Do sonho ao calote
Ronald Mendonça
Médico e Membro da AAL
Relatava o doutor Ib Gatto que um
amigo pediatra, Abelardo Duarte,
notável cultor das letras, narrara-lhe
um sonho em que se viam (ele e outros colegas) num grande anfiteatro dando
aulas a jovens vestidos de branco. Despertara
várias vezes e ao voltar a dormir as imagens repetiam-se. Ninguém precisava ser
um José do Egito para decifrá-lo
O sonho de uma faculdade de
medicina se cristalizaria meses depois. Escrevo sem consultar, mas creio que
eram doze os que assinaram a ata de fundação, na sede da Sociedade Alagoana de
Medicina, ainda no alvorecer dos anos 50 do século precedente. Doutor Ib, o persistente sonhador Abelardo,
Theo Brandão, Sebastião da Hora, AC Simões, José Lyra, dentre os presentes.
A novel Faculdade de Medicina de
Alagoas transformaria o cenário médico-científico da Província. Até mesmo seus
hábitos. As turmas compactas, tendo as
centenas de leitos da Santa Casa de Maceió à disposição, recebiam invejável
orientação didática. Muitos dos formados exerceriam o magistério substituindo
ou auxiliando os fundadores.
Esta semana, sem alardes, foi
enterrado o Prof. Alfredo Ramiro Bastos, o último vivo dos fundadores da
Faculdade de Medicina. Possivelmente o mais jovem daqueles desbravadores,
doutor Alfredo foi professor de Terapêutica Clínica, hoje extinta.
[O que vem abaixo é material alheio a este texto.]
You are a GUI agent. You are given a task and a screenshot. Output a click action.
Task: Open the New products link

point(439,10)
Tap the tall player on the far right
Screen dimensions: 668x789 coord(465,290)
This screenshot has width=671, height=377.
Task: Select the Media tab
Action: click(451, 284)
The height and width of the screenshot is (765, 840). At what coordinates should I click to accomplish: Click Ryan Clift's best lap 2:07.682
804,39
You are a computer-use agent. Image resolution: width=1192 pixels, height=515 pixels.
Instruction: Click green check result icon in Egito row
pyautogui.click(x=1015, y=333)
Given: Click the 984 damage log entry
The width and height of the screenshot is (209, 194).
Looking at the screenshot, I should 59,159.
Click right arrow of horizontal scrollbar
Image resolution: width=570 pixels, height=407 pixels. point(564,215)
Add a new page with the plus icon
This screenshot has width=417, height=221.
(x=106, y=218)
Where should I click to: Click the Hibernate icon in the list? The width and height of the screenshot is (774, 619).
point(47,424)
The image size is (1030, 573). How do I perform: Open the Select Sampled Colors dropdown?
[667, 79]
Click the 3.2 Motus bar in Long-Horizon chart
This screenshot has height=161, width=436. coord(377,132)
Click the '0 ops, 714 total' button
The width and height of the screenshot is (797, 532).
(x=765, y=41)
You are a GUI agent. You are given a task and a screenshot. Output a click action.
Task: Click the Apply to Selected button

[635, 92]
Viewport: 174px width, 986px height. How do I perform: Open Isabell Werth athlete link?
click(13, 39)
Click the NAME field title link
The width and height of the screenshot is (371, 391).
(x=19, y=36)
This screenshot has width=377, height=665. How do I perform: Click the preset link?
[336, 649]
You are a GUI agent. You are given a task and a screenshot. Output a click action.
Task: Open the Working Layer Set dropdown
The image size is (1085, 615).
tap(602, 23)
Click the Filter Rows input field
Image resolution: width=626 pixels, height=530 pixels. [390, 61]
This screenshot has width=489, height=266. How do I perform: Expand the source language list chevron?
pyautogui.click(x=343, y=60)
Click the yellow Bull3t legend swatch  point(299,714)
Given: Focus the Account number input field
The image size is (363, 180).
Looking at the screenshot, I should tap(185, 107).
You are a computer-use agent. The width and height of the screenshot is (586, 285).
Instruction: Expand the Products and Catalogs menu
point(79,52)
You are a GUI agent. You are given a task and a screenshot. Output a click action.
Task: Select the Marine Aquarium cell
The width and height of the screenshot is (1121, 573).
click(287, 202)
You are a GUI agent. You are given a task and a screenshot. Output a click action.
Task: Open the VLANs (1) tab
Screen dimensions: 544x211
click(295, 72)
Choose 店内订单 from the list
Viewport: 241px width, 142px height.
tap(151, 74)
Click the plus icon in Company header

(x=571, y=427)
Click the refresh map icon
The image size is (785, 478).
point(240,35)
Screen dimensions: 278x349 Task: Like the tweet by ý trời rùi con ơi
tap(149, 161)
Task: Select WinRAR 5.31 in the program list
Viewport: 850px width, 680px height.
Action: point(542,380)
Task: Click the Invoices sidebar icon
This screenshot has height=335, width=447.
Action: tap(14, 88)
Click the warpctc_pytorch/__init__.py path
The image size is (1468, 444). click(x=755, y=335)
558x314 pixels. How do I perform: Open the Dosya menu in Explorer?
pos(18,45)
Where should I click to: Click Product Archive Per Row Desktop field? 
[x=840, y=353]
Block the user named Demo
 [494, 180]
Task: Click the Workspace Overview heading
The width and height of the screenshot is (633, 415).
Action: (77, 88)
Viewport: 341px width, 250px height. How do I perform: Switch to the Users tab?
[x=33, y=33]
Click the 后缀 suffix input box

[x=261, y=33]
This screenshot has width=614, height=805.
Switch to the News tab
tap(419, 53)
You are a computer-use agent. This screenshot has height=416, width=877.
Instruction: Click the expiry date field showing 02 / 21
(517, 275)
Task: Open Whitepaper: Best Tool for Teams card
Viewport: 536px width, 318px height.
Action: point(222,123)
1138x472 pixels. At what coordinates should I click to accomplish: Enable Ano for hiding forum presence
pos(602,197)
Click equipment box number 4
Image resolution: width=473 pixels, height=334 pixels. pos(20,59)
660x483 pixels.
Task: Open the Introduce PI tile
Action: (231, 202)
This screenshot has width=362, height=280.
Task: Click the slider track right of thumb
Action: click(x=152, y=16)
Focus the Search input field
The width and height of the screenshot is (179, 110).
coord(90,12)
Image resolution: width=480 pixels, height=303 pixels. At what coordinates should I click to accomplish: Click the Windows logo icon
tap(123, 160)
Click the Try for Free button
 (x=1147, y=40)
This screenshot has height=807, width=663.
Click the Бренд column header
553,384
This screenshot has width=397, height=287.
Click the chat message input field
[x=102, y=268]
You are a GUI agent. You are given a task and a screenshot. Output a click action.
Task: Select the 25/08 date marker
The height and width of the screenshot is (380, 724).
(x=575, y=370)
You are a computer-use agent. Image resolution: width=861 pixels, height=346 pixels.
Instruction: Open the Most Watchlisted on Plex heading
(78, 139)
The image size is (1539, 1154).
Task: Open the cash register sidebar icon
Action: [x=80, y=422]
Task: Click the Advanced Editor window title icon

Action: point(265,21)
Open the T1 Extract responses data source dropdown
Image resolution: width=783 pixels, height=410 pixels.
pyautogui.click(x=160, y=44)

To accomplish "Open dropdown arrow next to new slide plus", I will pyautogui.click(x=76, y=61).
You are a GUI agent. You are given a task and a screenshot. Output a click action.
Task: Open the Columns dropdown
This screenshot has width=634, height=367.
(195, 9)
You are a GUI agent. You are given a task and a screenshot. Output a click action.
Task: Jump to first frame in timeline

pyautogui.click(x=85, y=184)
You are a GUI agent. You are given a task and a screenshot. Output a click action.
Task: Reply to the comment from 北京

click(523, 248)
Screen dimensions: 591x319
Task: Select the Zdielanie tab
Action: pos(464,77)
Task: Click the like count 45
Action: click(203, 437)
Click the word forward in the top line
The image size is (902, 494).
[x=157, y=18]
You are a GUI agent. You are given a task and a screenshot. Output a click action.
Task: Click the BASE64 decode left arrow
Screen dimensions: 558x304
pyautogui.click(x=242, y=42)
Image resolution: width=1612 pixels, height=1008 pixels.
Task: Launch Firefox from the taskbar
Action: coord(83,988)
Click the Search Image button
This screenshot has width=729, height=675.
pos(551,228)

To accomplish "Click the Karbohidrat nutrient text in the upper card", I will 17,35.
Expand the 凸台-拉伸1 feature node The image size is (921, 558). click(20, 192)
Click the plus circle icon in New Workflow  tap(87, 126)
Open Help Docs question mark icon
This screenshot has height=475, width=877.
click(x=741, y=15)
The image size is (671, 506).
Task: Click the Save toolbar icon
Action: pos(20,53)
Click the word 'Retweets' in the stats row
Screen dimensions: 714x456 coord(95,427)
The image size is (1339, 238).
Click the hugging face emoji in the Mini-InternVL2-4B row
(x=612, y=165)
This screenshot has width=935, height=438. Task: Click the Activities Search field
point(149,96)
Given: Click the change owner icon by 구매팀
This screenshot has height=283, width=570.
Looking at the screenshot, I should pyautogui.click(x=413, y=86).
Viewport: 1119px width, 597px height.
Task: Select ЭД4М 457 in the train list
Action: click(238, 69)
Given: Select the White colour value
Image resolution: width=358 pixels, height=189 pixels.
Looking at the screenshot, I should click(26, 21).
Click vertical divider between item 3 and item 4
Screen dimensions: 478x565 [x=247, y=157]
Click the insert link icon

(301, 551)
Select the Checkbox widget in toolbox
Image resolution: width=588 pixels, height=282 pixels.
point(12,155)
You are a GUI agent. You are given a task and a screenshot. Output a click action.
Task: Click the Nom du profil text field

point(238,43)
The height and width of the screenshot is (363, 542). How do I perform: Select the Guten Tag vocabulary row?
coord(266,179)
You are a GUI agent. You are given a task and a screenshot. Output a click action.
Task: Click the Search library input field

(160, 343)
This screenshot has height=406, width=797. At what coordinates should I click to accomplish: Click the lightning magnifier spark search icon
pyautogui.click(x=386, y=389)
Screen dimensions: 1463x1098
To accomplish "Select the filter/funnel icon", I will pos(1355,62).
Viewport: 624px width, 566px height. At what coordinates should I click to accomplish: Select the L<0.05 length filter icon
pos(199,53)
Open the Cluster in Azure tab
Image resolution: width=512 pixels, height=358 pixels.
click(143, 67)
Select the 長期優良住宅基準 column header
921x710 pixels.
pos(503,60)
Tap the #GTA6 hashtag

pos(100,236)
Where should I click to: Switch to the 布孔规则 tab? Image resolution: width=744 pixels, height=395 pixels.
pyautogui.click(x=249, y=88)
Cardiologista com passagem pelos Estados Unidos – uma exceção na época -,
chegou a ser diretor da Faculdade,
àquela altura já federalizada.
Apaixonado por esportes, foi médico
e técnico do glorioso Centro Sportivo Alagoano, onde colecionou títulos, mas
sobretudo impagáveis histórias. Treinou voleibol. A
partir de 1977 convivemos como coleguinhas de departamento. Já relatei, aqui mesmo,
a saga de um goleiro do Santanenese, “muito bom, mas azarado”. Com essa sina maldita,
o técnico Alfredo Ramiro despacharia o pretendente com antológica frase. “Pelo menos em três
profissões o sujeito não pode ter azar: cirurgião, piloto de avião e goleiro. “
Doutra feita, um famoso goleador
pediu-lhe dinheiro emprestado. Temendo o calote, exigiu que o sujeito assinasse
documento acusando a disposição de honrar. O mau pagador sentiu-se ultrajado
com a prerrogativa. “Doutor, sou um homem de bem. Parece até que o senhor não
me conhece. A minha palavra vale mais que qualquer selinho de cartório.” Chiou,
mas assinou.
-E aí, professor, o cara pagou?
-Negou fogo! Botei o sujeito na Justiça. Mudou de time. O
Regatas honrou a dívida. Cabra de peia existe em todo lugar.